TASK OBJECTIVE ▸ Whenever the string "computer" turns up in a line of the data below, copy that line.

+===+

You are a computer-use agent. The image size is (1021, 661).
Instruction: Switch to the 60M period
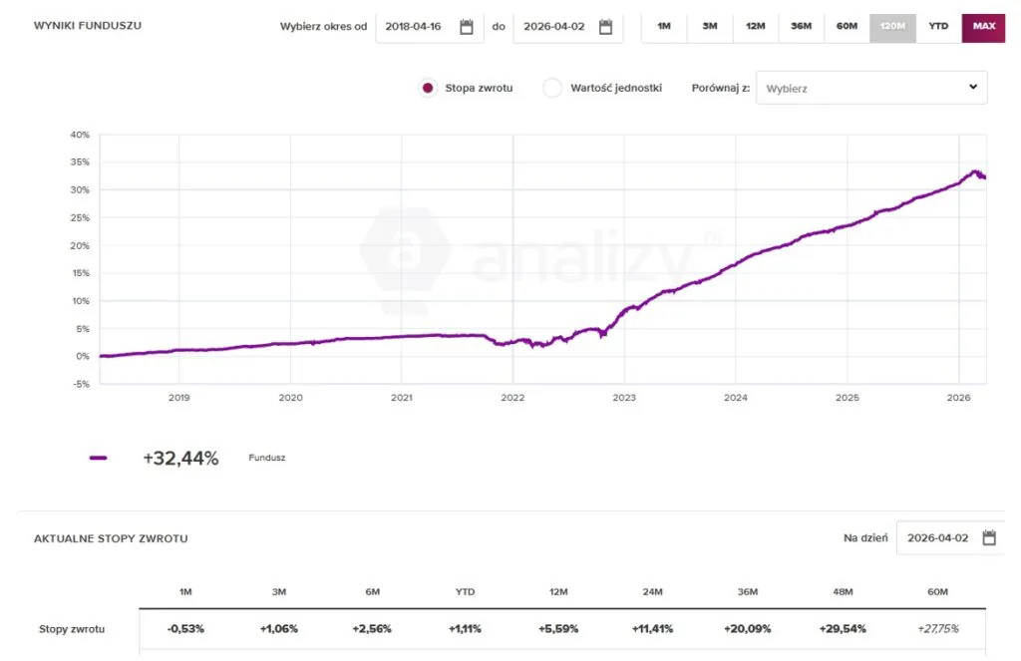point(847,26)
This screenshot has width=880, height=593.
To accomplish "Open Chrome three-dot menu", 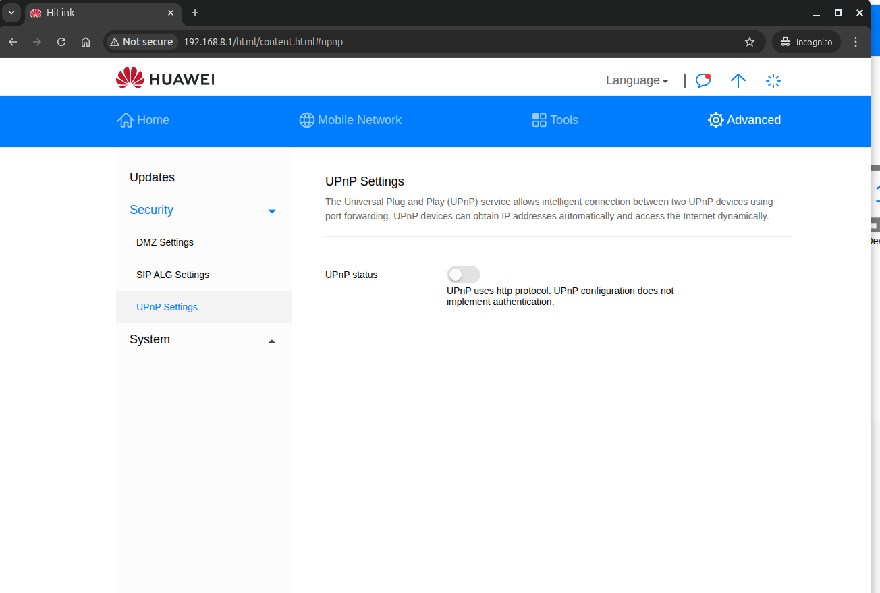I will [856, 42].
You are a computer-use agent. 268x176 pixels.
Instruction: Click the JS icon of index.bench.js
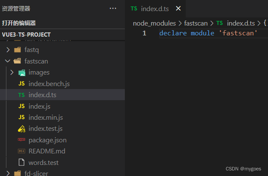coord(21,84)
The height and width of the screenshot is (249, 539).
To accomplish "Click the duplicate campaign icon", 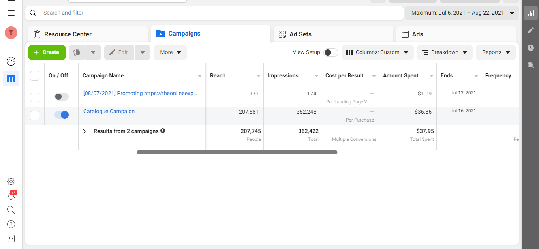I will (77, 52).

+===+

SOLUTION ▸
You are a computer-use agent. The image size is (1021, 661).
You are a computer-use agent. 268x176 pixels.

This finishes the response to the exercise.